> **Activity**: Your answer must be the lines from the one containing "Given: Click the 总计 column header" through the last line of the records below, copied exactly, with the pictures left out.

> **Saved data entries**:
+===+
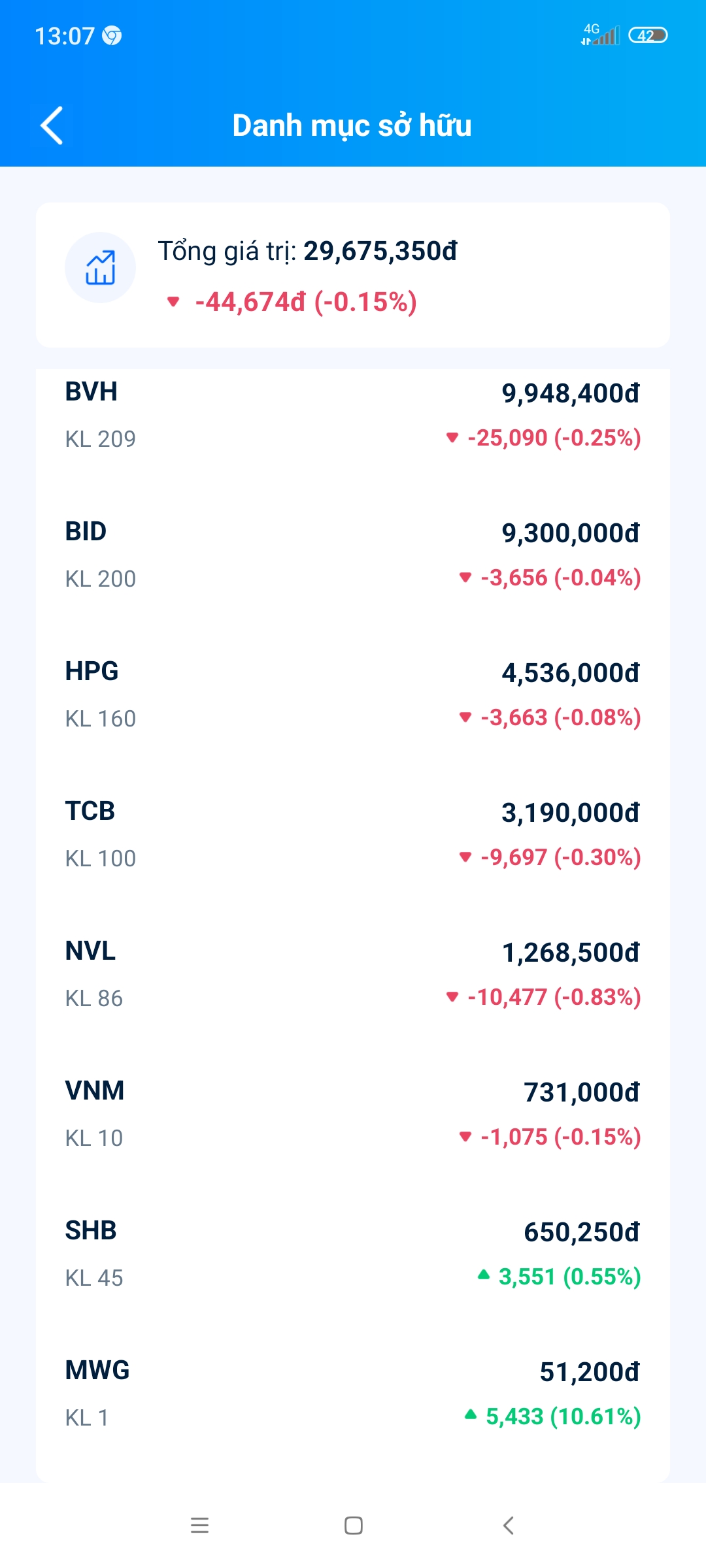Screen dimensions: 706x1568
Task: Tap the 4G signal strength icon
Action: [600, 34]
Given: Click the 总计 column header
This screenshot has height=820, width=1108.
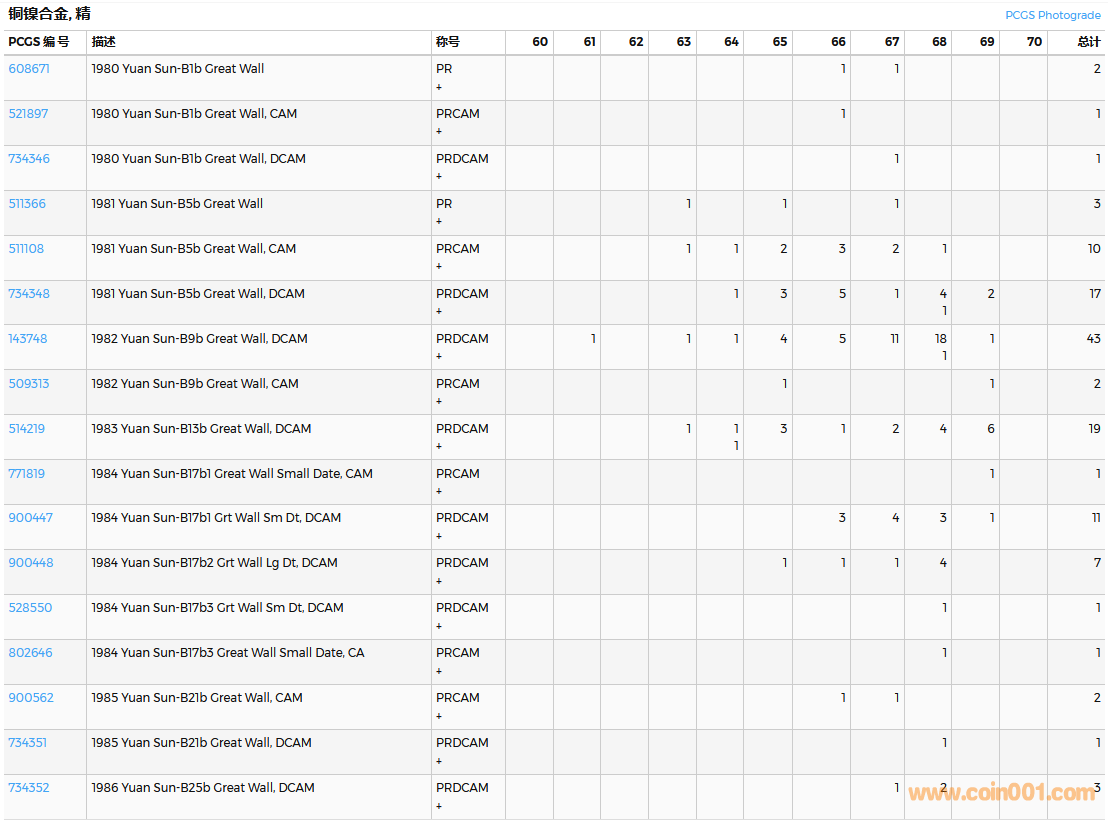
+===+
> **Answer section**:
Given: Click the 总计 column header
This screenshot has height=820, width=1108.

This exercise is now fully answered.